Stored records
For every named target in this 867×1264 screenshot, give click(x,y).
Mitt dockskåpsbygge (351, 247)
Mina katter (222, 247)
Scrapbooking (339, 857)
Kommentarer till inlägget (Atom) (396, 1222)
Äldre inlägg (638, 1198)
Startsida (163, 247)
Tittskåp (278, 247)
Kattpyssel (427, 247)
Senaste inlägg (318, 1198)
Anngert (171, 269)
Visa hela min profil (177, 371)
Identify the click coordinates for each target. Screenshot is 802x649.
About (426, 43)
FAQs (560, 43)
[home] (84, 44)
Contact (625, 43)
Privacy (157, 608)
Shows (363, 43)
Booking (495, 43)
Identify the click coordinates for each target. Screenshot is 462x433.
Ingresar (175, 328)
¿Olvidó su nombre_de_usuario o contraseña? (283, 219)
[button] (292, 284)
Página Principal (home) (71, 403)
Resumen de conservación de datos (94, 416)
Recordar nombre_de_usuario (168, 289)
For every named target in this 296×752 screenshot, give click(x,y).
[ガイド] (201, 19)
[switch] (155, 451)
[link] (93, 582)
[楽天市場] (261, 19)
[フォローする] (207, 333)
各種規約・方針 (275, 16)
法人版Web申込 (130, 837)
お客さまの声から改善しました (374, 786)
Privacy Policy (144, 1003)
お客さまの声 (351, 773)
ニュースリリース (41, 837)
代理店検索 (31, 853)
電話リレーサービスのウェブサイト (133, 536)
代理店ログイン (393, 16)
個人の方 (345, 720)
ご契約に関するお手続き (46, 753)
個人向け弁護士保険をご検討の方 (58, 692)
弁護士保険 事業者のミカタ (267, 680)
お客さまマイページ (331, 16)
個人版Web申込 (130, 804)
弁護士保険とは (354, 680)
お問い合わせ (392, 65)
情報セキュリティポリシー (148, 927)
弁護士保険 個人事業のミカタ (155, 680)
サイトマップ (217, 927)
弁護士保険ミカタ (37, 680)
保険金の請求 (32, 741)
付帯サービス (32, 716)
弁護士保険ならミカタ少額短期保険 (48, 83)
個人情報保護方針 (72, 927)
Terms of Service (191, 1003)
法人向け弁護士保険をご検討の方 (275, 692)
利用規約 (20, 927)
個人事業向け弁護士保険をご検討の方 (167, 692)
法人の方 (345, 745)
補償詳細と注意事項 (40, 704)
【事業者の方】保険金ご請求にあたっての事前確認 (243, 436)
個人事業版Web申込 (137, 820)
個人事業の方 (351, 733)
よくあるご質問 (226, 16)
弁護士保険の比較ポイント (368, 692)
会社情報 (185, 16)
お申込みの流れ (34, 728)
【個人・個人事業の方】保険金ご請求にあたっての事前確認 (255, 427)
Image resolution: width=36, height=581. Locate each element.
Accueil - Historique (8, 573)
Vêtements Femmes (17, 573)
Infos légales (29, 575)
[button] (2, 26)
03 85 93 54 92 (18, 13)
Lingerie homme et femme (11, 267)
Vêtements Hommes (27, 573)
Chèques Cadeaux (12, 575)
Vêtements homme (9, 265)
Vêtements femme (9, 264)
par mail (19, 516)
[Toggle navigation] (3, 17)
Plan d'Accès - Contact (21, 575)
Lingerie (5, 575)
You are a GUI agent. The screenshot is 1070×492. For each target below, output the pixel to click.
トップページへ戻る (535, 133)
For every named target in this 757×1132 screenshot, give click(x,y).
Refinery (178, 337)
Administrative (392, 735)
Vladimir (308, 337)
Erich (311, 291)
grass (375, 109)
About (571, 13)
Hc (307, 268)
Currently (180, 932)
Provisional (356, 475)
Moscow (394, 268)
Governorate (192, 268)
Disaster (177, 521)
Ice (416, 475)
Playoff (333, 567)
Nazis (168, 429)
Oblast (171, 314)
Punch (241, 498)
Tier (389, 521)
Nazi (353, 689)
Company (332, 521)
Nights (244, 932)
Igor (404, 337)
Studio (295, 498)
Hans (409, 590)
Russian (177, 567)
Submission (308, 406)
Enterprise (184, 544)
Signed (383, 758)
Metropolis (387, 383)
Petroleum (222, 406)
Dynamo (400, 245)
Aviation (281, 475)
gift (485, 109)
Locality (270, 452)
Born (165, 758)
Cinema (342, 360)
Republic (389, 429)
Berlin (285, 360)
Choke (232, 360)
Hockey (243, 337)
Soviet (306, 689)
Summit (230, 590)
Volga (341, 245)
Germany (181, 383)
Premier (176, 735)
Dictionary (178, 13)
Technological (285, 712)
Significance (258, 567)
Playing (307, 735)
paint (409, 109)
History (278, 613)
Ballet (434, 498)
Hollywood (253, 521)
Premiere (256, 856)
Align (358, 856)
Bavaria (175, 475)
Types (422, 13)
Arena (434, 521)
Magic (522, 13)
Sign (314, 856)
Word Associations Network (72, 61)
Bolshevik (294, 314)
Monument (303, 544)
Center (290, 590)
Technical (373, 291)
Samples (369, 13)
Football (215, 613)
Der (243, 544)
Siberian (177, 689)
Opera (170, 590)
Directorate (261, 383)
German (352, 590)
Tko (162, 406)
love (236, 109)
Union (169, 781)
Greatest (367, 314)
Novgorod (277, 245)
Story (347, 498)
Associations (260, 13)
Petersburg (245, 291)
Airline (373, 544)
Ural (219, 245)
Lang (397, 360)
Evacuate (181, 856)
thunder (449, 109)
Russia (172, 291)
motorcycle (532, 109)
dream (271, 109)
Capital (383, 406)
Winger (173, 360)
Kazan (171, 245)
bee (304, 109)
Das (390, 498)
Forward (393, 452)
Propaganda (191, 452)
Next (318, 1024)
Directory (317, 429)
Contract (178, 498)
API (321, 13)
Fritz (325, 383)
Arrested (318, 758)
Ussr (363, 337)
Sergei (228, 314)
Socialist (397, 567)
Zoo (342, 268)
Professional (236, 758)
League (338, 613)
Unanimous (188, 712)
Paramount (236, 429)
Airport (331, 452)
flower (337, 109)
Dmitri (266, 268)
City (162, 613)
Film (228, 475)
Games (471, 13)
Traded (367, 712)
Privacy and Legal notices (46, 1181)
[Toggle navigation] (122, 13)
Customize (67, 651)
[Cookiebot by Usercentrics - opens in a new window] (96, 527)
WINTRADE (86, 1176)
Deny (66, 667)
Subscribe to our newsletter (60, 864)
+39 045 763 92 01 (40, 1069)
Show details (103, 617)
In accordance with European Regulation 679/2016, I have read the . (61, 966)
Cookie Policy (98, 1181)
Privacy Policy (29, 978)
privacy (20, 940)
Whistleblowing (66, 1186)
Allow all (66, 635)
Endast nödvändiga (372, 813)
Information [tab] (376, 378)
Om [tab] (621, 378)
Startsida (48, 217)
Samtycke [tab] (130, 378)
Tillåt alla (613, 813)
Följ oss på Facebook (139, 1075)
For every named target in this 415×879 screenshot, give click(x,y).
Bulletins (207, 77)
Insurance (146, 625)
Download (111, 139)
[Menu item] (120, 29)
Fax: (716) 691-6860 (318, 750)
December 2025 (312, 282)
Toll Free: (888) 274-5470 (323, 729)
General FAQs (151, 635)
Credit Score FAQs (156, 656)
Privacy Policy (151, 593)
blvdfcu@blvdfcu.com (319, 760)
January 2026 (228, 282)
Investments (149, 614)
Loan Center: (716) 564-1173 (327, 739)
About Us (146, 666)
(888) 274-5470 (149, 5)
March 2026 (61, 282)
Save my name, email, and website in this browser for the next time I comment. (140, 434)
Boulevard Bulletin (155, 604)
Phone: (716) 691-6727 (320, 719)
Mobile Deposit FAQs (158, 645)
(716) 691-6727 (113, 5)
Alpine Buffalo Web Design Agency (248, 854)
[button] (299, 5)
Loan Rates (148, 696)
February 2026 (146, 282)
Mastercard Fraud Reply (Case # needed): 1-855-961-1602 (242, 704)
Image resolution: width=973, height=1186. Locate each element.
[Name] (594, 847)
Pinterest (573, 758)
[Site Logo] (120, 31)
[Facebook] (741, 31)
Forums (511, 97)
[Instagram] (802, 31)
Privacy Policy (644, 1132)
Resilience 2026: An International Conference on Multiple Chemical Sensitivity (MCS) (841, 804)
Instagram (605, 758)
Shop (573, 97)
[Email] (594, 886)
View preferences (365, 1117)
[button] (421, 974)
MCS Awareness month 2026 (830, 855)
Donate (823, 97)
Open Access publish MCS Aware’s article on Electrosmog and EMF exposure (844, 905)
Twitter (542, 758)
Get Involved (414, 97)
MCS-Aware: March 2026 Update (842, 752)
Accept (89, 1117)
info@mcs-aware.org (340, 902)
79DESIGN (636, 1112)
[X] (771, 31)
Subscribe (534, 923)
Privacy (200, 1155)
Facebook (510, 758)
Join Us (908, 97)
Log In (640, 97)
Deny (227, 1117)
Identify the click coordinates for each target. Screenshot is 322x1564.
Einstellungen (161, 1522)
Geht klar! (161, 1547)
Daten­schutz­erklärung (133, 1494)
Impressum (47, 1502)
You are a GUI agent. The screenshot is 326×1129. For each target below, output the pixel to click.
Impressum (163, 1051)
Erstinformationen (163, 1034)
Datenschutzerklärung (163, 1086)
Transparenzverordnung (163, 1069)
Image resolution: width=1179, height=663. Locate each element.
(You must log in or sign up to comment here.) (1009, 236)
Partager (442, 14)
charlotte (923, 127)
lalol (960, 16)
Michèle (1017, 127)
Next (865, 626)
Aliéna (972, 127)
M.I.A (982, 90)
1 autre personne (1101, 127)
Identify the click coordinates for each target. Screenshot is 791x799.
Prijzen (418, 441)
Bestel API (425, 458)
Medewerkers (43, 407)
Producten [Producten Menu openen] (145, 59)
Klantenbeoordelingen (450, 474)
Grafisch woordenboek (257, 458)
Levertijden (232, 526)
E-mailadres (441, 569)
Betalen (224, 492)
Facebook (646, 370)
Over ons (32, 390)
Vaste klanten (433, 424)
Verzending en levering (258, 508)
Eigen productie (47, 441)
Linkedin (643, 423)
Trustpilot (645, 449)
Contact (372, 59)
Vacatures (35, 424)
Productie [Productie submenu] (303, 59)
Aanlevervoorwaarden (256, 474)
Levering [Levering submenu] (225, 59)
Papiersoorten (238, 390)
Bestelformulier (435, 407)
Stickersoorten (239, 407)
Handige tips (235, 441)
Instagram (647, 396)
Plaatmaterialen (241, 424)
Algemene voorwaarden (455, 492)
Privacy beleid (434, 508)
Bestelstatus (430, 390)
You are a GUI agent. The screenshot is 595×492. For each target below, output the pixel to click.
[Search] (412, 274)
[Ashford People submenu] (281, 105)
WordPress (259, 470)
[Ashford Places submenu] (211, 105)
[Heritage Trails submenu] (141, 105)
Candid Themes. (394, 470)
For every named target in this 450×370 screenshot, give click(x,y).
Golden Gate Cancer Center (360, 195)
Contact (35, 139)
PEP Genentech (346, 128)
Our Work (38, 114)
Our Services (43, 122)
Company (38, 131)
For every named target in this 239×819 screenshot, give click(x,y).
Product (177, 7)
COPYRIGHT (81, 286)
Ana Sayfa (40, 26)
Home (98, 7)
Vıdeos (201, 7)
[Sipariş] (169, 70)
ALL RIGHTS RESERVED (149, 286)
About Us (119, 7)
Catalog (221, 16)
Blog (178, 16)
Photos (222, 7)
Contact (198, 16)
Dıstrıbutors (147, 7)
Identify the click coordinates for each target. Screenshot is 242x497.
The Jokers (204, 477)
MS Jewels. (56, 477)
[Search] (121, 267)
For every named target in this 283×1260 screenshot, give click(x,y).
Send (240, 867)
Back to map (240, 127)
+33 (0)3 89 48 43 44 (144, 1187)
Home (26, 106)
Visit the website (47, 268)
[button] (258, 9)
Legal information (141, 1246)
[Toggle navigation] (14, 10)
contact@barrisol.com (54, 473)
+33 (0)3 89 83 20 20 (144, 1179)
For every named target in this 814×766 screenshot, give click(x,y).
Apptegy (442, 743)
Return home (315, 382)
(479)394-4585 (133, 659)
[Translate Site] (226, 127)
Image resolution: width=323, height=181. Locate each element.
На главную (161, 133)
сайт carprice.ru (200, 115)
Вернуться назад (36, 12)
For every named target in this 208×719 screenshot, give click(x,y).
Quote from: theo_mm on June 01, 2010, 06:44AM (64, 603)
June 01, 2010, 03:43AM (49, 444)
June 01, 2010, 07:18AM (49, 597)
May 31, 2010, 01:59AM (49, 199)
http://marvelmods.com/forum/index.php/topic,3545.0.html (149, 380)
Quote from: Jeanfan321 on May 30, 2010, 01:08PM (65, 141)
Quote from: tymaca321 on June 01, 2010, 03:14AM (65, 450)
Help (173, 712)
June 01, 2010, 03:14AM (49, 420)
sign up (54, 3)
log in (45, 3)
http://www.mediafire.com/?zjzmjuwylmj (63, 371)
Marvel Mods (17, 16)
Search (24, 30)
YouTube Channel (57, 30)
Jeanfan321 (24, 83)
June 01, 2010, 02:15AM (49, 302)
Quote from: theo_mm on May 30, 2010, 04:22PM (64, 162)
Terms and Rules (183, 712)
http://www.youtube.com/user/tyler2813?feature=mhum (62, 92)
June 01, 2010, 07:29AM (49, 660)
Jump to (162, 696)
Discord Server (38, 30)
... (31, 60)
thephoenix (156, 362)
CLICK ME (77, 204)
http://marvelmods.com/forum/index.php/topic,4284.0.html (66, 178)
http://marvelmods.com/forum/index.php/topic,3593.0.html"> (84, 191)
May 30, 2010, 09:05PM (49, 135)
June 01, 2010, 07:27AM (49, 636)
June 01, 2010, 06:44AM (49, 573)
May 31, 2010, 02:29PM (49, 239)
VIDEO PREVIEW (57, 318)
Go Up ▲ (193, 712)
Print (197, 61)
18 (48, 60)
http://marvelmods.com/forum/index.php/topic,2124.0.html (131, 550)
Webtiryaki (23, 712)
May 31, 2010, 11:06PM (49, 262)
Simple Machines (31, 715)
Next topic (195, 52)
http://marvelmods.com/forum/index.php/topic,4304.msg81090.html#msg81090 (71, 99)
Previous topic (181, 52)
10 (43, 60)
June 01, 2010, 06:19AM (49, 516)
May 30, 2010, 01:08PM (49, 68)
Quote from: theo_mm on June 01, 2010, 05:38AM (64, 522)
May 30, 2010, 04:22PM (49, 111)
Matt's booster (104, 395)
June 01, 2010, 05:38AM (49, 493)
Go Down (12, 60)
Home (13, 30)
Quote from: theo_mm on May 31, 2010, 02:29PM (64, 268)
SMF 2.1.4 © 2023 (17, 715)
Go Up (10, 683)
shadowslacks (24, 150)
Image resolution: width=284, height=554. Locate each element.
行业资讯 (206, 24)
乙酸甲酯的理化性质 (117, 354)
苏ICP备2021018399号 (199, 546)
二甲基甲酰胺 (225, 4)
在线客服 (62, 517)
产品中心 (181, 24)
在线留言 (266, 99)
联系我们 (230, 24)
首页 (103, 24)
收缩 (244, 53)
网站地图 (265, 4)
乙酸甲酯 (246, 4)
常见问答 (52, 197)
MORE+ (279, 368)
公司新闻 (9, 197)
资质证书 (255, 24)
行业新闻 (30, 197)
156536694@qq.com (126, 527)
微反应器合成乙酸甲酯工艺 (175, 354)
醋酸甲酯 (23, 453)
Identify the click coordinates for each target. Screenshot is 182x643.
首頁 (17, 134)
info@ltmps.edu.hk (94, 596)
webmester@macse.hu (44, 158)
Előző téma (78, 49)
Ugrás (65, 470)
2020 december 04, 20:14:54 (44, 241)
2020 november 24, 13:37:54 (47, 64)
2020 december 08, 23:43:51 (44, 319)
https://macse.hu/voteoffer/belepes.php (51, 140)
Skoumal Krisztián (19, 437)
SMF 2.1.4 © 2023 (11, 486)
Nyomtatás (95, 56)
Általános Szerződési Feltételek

**INSTRUCTIONS TO FOLLOW:** Give the stored records from the line containing "par mail (19, 516)" through the line containing "Locality (270, 452)" as a two-column CSV with the columns request and answer. Use one row per request, put each value in one quoted field, and turn any line breaks into spaces.

**EXERCISE OUTPUT:**
request,answer
"par mail","(19, 516)"
"[Toggle navigation]","(3, 17)"
"Plan d'Accès - Contact","(21, 575)"
"Lingerie","(5, 575)"
"You are a GUI agent. The screenshot is 1070×492. For each target below, output the pixel to click. トップページへ戻る","(535, 133)"
"For every named target in this 757×1132 screenshot, give click(x,y). Refinery","(178, 337)"
"Administrative","(392, 735)"
"Vladimir","(308, 337)"
"Erich","(311, 291)"
"grass","(375, 109)"
"About","(571, 13)"
"Hc","(307, 268)"
"Currently","(180, 932)"
"Provisional","(356, 475)"
"Moscow","(394, 268)"
"Governorate","(192, 268)"
"Disaster","(177, 521)"
"Ice","(416, 475)"
"Playoff","(333, 567)"
"Nazis","(168, 429)"
"Oblast","(171, 314)"
"Punch","(241, 498)"
"Tier","(389, 521)"
"Nazi","(353, 689)"
"Company","(332, 521)"
"Nights","(244, 932)"
"Igor","(404, 337)"
"Studio","(295, 498)"
"Hans","(409, 590)"
"Russian","(177, 567)"
"Submission","(308, 406)"
"Enterprise","(184, 544)"
"Signed","(383, 758)"
"Metropolis","(387, 383)"
"Petroleum","(222, 406)"
"Dynamo","(400, 245)"
"Aviation","(281, 475)"
"gift","(485, 109)"
"Locality","(270, 452)"